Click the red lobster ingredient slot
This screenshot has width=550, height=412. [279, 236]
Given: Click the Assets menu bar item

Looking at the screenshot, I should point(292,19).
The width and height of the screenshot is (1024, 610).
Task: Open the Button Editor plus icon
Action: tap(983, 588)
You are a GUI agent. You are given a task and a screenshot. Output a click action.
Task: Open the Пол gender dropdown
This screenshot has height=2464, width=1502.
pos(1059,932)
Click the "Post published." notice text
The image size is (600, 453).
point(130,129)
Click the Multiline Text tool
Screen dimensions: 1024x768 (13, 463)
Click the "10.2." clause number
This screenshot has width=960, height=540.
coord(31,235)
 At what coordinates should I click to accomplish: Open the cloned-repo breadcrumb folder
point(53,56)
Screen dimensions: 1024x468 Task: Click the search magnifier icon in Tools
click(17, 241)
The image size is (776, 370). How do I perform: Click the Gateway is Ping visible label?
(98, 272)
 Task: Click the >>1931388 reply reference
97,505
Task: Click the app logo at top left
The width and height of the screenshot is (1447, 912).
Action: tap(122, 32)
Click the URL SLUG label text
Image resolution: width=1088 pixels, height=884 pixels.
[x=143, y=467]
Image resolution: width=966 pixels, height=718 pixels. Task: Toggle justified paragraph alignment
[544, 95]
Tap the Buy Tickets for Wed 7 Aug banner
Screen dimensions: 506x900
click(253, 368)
——————————
*WHAT YOU ARE ASKED TO DO*: Please print exactly the lines from the one containing "At what coordinates" through the last line of the material.

*SOLUTION*:
 At what coordinates should I click to accomplish: Open the cloned-repo breadcrumb folder
point(53,56)
Screen dimensions: 1024x468 Task: Click the search magnifier icon in Tools
click(17, 241)
The image size is (776, 370). How do I perform: Click the Gateway is Ping visible label?
(98, 272)
 Task: Click the >>1931388 reply reference
97,505
Task: Click the app logo at top left
The width and height of the screenshot is (1447, 912).
Action: tap(122, 32)
Click the URL SLUG label text
Image resolution: width=1088 pixels, height=884 pixels.
[x=143, y=467]
Image resolution: width=966 pixels, height=718 pixels. Task: Toggle justified paragraph alignment
[544, 95]
Tap the Buy Tickets for Wed 7 Aug banner
Screen dimensions: 506x900
click(253, 368)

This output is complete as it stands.